Energiewirtschaft Ärger für RWE: Konkurrenten gehen gegen Milliarden-Entschädigung für Kohleausstieg vor

RWE hat sich mit der Bundesregierung auf ein Ende der Kohleförderung geeinigt – und erhält dafür 2,6 Milliarden Euro Entschädigung.
Düsseldorf Der Kohleausstieg in Deutschland bekommt ein juristisches Nachspiel – und speziell für RWE könnte das teuer werden. Eine Gruppe von einflussreichen Konkurrenten geht nach Informationen des Handelsblatts gegen die im vergangenen Jahr mit dem Bund ausgehandelte Entschädigung für den Ausstieg aus der Braunkohleförderung und -verstromung vor.
In einem ersten Schritt haben sich die Unternehmen, darunter einige der größten deutschen Regionalversorger, an die EU-Kommission gewandt. Sie sehen in den 2,6 Milliarden Euro, die RWE zugesagt wurden, eine Wettbewerbsverzerrung und fordern die EU-Kommission auf, die Zahlungen im Rahmen der beihilferechtlichen Prüfung zu stoppen. Eines der Schreiben liegt dem Handelsblatt vor.

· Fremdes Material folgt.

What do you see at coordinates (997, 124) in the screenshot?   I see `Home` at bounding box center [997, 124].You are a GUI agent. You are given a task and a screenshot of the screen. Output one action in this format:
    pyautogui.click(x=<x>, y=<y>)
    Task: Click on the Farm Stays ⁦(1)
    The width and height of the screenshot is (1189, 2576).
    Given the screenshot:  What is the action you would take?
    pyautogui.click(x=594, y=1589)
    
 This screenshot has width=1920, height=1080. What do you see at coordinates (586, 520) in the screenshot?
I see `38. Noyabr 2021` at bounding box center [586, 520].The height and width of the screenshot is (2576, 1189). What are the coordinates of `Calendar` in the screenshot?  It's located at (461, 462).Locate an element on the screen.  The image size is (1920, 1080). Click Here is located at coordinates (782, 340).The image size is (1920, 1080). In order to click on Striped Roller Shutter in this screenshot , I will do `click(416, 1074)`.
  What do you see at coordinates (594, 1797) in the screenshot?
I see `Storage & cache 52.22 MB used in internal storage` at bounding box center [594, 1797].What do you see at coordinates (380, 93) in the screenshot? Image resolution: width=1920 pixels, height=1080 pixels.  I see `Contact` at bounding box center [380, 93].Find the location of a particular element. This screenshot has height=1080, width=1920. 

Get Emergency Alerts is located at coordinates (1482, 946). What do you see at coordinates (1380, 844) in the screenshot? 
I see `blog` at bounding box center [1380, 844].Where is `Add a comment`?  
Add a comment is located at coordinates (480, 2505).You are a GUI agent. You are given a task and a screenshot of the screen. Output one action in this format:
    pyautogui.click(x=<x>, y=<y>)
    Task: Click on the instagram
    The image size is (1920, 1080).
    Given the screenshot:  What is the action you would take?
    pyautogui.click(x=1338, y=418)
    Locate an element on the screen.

In einem zweiten Schritt behalten sich die Unternehmen auch Klagen gegen die Kompensation vor, sollte die EU-Kommission die Vereinbarung doch billigen, wie es in Kreisen der beteiligten Unternehmen hieß. „Endet das Beihilfeverfahren mit einer Freigabe, sind eine Nichtigkeits- und eine Konkurrentenklage denkbar. Diese Optionen wären dann zu prüfen“, sagte Anwältin Ines Zenke von der Kanzlei Becker Büttner Held, die einzelne Versorger in der Sache vertritt, auf Anfrage.
Die Intervention der Kommunalversorger ist brisant – schließlich hat die EU-Kommission selbst schon Anfang März Bedenken an der Vereinbarung zum Braunkohleausstieg geäußert und ist in eine vertiefte Prüfung eingestiegen.
Dabei stehen nicht nur für die Konzerne, neben RWE ist auch das ostdeutsche Braunkohleunternehmen Leag betroffen, Milliardensummen auf dem Spiel. Auch die mühsam ausgehandelte Einigung zum Ausstieg aus der Braunkohle insgesamt hängt an den finanziellen Modalitäten. Der dazu geschlossene Vertrag könnte hinfällig werden.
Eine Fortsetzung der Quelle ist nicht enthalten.